Ante la posibilidad concreta de que el encuentro en Olivos haya sido el preludio de un relevo en la jefatura de Gabinete, los nombres para una eventual sucesión han comenzado a circular con inusitada velocidad en el entorno gubernamental. La vacancia de una silla tan estratégica no puede ser cubierta con parches y requiere de una figura que combine lealtad absoluta con una capacidad de interlocución política que el actual esquema, centrado en el estilo de comunicación de Adorni, parece haber descuidado. El desafío para Milei es encontrar un reemplazo que pueda contener la interna oficialista sin generar un efecto de desmoronamiento en la cadena de mando.

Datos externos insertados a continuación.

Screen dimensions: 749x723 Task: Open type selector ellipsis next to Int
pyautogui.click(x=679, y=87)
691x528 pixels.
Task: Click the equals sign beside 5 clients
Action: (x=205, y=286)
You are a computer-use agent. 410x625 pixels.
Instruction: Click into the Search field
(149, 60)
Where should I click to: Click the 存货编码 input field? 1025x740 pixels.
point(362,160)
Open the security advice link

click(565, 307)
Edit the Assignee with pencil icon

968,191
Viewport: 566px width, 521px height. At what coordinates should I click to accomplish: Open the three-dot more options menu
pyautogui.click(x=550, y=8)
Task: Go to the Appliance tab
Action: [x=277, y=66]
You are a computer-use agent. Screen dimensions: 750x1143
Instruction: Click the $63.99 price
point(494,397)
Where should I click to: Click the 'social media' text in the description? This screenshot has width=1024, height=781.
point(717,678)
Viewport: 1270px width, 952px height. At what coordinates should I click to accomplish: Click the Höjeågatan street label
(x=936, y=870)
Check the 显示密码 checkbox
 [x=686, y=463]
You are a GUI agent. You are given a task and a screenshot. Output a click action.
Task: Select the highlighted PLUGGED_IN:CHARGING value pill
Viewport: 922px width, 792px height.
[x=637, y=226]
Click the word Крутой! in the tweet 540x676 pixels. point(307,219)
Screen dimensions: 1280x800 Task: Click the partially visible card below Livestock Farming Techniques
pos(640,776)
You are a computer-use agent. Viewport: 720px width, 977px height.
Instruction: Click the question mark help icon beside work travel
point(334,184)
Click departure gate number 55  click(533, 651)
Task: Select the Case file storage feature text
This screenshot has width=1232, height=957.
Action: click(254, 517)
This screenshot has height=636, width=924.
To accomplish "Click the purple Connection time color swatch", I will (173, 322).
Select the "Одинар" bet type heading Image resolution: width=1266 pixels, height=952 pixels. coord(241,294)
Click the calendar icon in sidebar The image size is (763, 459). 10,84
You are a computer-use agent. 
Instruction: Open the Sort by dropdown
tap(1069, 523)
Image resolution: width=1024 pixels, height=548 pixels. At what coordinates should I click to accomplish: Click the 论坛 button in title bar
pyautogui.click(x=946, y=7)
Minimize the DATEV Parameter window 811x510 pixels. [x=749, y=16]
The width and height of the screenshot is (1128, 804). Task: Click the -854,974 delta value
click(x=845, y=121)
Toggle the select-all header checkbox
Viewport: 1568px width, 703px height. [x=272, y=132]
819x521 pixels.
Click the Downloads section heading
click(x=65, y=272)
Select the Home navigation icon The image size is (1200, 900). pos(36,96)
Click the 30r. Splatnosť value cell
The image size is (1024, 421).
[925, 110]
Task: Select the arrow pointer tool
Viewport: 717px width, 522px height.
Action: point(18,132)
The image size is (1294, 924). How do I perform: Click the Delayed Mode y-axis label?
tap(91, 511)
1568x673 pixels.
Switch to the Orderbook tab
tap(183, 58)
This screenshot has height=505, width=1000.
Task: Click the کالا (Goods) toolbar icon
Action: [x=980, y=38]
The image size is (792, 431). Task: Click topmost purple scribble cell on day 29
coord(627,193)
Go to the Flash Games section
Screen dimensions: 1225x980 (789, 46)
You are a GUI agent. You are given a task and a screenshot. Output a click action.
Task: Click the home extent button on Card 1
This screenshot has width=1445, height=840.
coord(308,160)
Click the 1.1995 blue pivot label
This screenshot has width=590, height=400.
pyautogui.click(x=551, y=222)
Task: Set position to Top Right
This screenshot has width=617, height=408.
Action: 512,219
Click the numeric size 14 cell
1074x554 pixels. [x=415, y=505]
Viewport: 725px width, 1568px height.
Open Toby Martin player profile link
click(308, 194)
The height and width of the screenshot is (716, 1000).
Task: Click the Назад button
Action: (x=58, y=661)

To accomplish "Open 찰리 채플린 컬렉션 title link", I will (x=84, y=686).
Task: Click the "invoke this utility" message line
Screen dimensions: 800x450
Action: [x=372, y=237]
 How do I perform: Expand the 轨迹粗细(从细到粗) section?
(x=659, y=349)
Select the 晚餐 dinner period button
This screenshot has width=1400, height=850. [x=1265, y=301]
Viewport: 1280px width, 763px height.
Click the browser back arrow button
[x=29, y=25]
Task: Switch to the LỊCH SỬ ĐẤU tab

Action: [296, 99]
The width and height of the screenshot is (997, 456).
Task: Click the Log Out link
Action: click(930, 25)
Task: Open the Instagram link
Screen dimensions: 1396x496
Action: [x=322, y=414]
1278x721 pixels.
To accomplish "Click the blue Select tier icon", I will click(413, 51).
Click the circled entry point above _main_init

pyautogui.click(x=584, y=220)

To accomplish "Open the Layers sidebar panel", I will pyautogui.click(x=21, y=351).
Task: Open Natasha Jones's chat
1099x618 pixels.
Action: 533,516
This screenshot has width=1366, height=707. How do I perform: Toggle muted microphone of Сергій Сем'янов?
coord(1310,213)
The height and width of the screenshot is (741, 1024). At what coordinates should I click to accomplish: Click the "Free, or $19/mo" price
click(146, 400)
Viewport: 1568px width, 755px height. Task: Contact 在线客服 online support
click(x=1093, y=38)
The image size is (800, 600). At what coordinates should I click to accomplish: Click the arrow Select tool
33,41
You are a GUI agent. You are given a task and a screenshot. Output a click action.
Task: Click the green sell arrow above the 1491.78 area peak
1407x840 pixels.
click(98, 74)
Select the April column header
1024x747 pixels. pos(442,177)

La incertidumbre sobre la salida del jefe de Gabinete se suma a un tablero económico que no otorga tregua. La reciente caída en los índices de empleo registrado y el cierre de miles de pequeñas y medianas empresas en provincias clave como Santa Fe añaden una capa de presión adicional sobre el Gabinete. El Presidente sabe que cualquier movimiento en falso en el área de coordinación política podría ser interpretado por los mercados y los organismos internacionales de crédito como una señal de inestabilidad interna, lo que profundizaría la desconfianza que ya se ha visto reflejada en la volatilidad de los activos financieros y la suba de la brecha cambiaria en las últimas semanas.

La decisión final parece estar estrictamente en manos de Javier Milei. El mandatario, quien ha hecho de la lealtad personal uno de los pilares de su gestión, se enfrenta al dilema de sostener a uno de sus funcionarios más expuestos o dar un giro de timón que le permita recuperar la iniciativa política. La reunión en Olivos, lejos de brindar certezas, ha dejado en evidencia que el tiempo para despejar las sospechas sobre la gestión del patrimonio de Adorni se agota y que la supervivencia del jefe de Gabinete ya no depende exclusivamente de su capacidad retórica frente a las cámaras, sino de la aritmética política en el Congreso y de los tiempos procesales que marque la justicia federal.